I am trying to fill in some details in a collection of materials I'm currently studying. I have a pretty poor understanding of the topology of $p$-adic fields and the general linear group over these fields.
To start with, fix a $p$-adic field $F$ (and to be honest I'm not sure if this has to be of characteristic zero for the facts I'm concerned about). I was told that the subgroup $G_j=\{x\in F:|x|_F\leqslant q^{-j}\}$ is compact, where $|\cdot|_F$ is the normalized absolute value on $F$ and $q$ the size of the residue field $\mathfrak o_F/\mathfrak p$. I read in Neukirch that the valuation rings of local fields (which seems to be the $p$-adic fields I'm referring to, i.e., local non-archimedean fields possibly of a finite characteristic) are already compact. So is it true that the sets above are just closed subsets of some compact set so they are compact?
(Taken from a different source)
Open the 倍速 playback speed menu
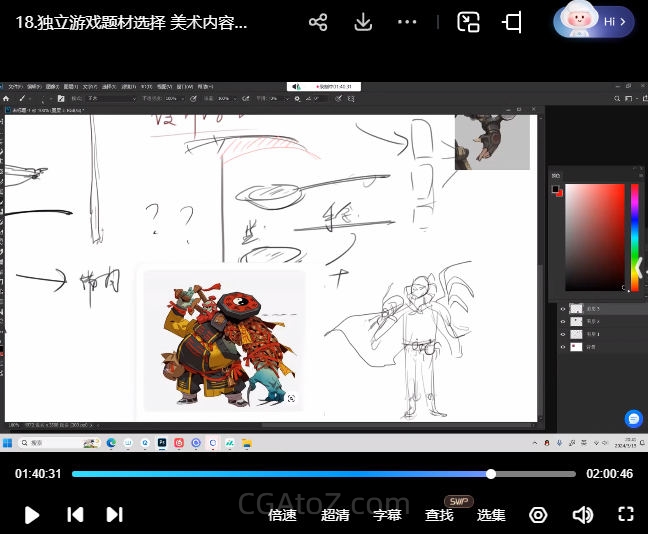Viewport: 648px width, 534px height. [283, 515]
When dealing with the locally profinite group $GL_n(F)$ where $F$ is a $p$-adic field, we have a neighborhood basis around the identity, defined by $$K_0=\{g\in GL_n(F):g\in M_n(\mathfrak o_F),|\det g|_F=1\},\quad K_j=GL_n(\mathfrak o_F)\cap ( 1+\pi^jM_n(\mathfrak o_F))$$ where $\pi$ is a prime element. It seems to me that their compactness follows from that of $M_n(\mathfrak o_F)$. I'm not sure why this is true; do we simply regard $M_n(\mathfrak o_F)$ as $\prod_i^{n^2}\mathfrak o_F$ which is simply a product of compact sets (since we give $M_n(F)$ the product topology) and thus compact?
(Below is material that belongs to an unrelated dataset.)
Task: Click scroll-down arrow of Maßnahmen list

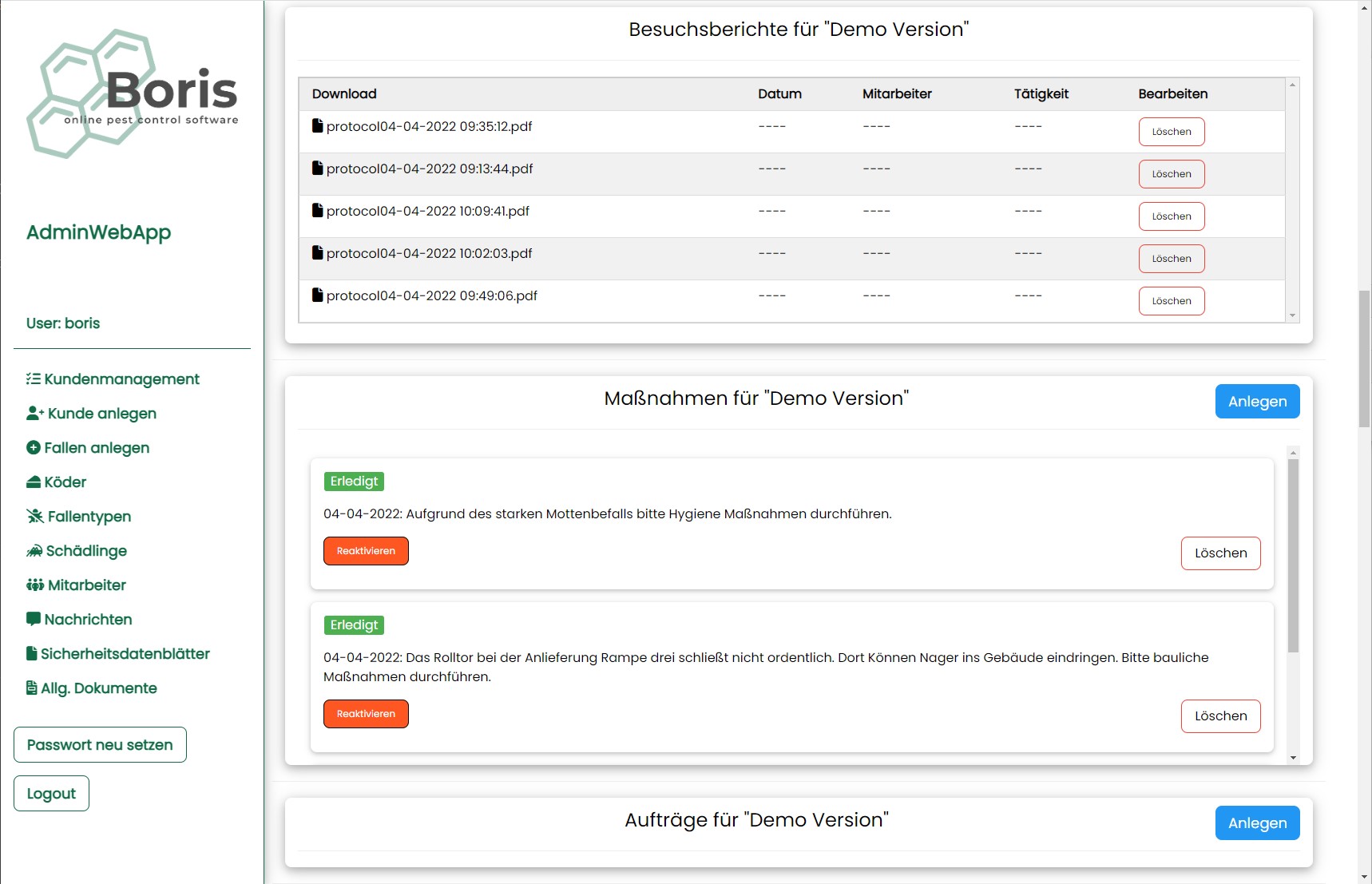Action: coord(1293,758)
Thanks in advance. Any help is appreciated.
Also, I sometimes see people write $K_0=GL_n(\mathfrak o_F)$. But in this case where does the condition $|\det g|_F=1$ go? (I understand that asking multiple questions in a single thread is unacceptable, but I'm not sure if this seemly minor point should be asked as a separate question; I apologize in advance if I should do the latter.)
Re second paragraph:
"A $p$-adic field" almost always means a finite extension of $\mathbb Q_p$, and hence necessarily has characterstic $0$. A "local field" usually is a more general concept, in that it also includes fields like $\mathbb F_q((T))$ (actually, up to isomorphism those are the only other local fields besides p-adic ones). In both cases, the field is locally compact, and this implies what you want in your second paragraph. Cf. The ring of integers of a locally compact non-archimedean field is compact.
Re third paragraph:
Yes it does.
That is indeed one way to see it. Another would be to consider $M_n(F)$ as a finite-dimensional vector space over $F$, or even over $\mathbb Q_p$, and use the fact that all norms on this are equivalent i.e. induce the same topology. To see that that topology, further, is identical with the product topology, note that "the" "natural" norm on such vector spaces is the supremum norm (for any choice of basis). Cf. answers to Natural Extensions of the $p$-Adic Norm to Higher Dimensions. And then of course everything behaves well when we go to the subspaces with entries in $\mathfrak{o}_F$.
Re:
$g \in GL_n(\mathfrak o_F)$ means in particular $g^{-1} \in GL_n(\mathfrak o_F)$, means that $\det g \in \mathfrak o_F^\times = \{x \in \mathfrak o_F: \lvert x \rvert =1 \}$. And conversely, for $g \in M_n(\mathfrak o_F)$ with $\lvert \det g \rvert =1$, then also $(\det g)^{-1} \in \mathfrak o_F$, and since one knows that the entries of $g^{-1}$ (which a priori is only in $GL_n(F)$) are of the form $$(\det g)^{-1} \cdot \text{ polynomials in the entries of } g$$ they are also all in $\mathfrak o_F$, i.e. $g^{-1} \in GL_n(\mathfrak o_F)$.